What is needed: Rewrite all of the records below with every "Select" switched to "Choose", keeping everything else as it is and leaving the pictures out of your answer.

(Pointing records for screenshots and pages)
-------
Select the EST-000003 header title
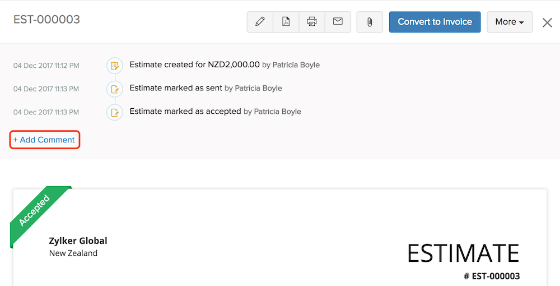This screenshot has height=286, width=560. click(46, 20)
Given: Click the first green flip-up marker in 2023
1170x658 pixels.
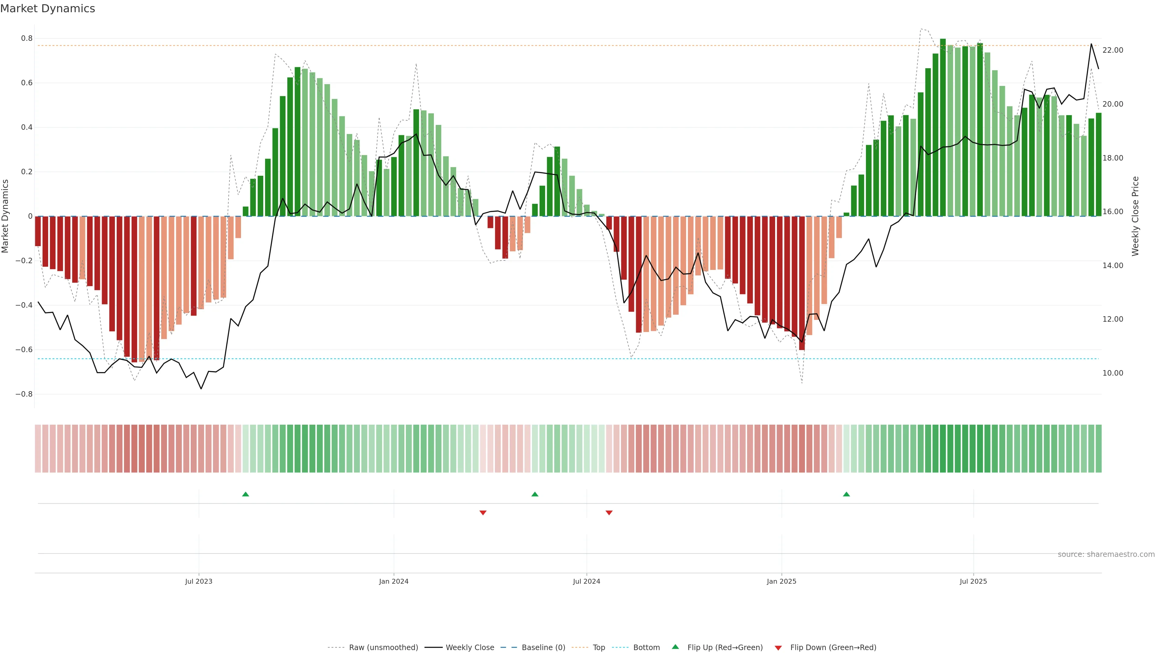Looking at the screenshot, I should (246, 494).
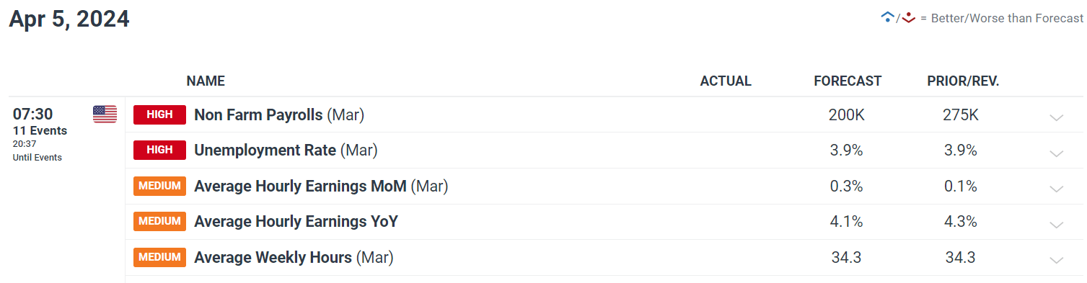Image resolution: width=1087 pixels, height=283 pixels.
Task: Click the blue better-than-forecast legend icon
Action: click(888, 18)
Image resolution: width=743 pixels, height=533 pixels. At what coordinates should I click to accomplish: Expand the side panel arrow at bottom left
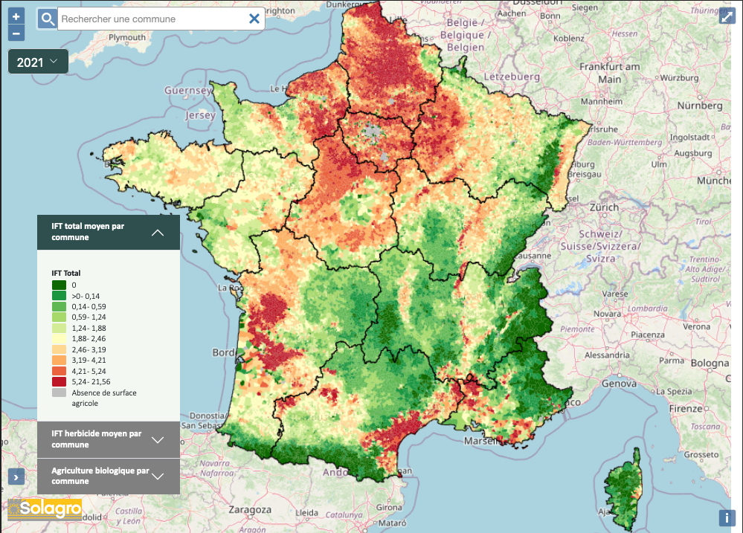tap(16, 477)
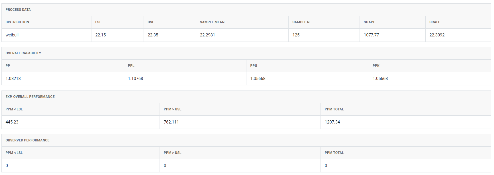Click the PROCESS DATA section header
This screenshot has width=494, height=175.
click(x=18, y=10)
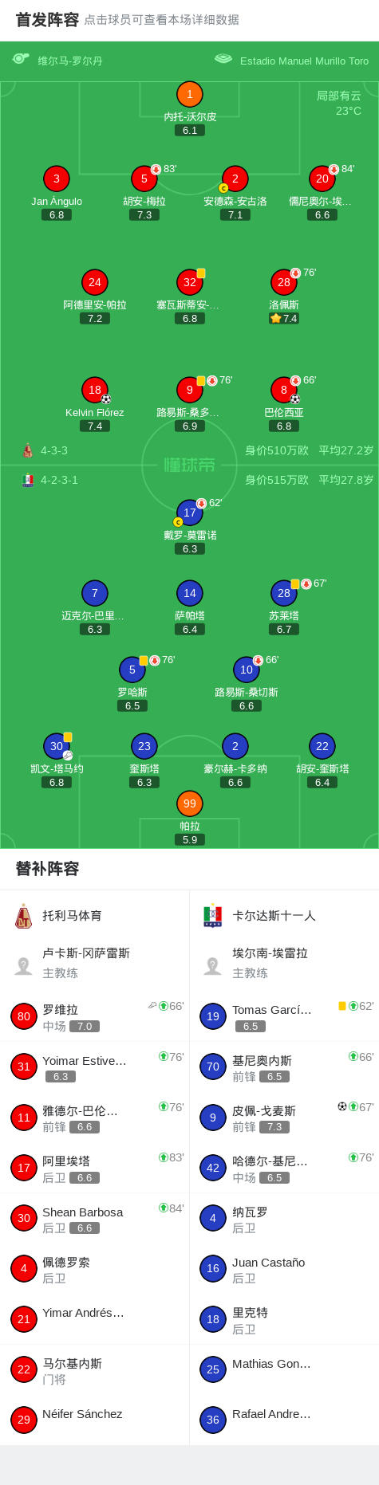This screenshot has width=379, height=1485.
Task: Tap coach 卢卡斯-冈萨雷斯 avatar
Action: coord(23,966)
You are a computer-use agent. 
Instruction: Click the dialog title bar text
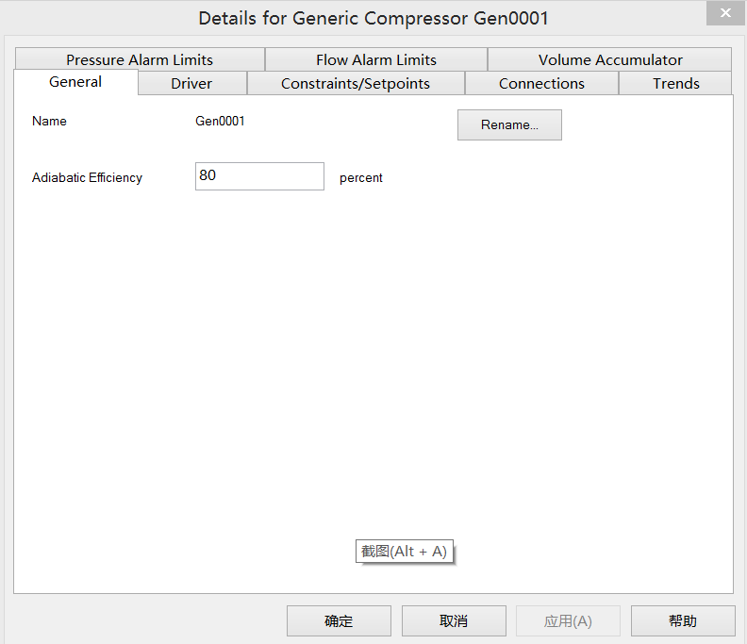click(374, 18)
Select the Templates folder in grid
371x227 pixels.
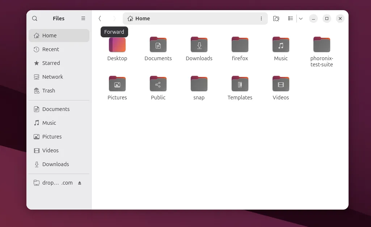tap(240, 84)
-------
Final result:
Choose the EST-000003 header title
This screenshot has height=286, width=560. click(46, 20)
Given: Click the first green flip-up marker in 2023
1170x658 pixels.
Looking at the screenshot, I should (246, 494).
Image resolution: width=1087 pixels, height=283 pixels.
Task: Click the blue better-than-forecast legend icon
Action: click(888, 18)
Image resolution: width=743 pixels, height=533 pixels. At what coordinates should I click to accomplish: Expand the side panel arrow at bottom left
tap(16, 477)
Click the PROCESS DATA section header
This screenshot has width=494, height=175.
click(x=18, y=10)
This screenshot has width=379, height=1485.
Task: Tap coach 卢卡斯-冈萨雷斯 avatar
Action: coord(23,966)
You are a computer-use agent. 
Instruction: Click the dialog title bar text
click(374, 18)
Choose the Templates folder in grid
371x227 pixels.
tap(240, 84)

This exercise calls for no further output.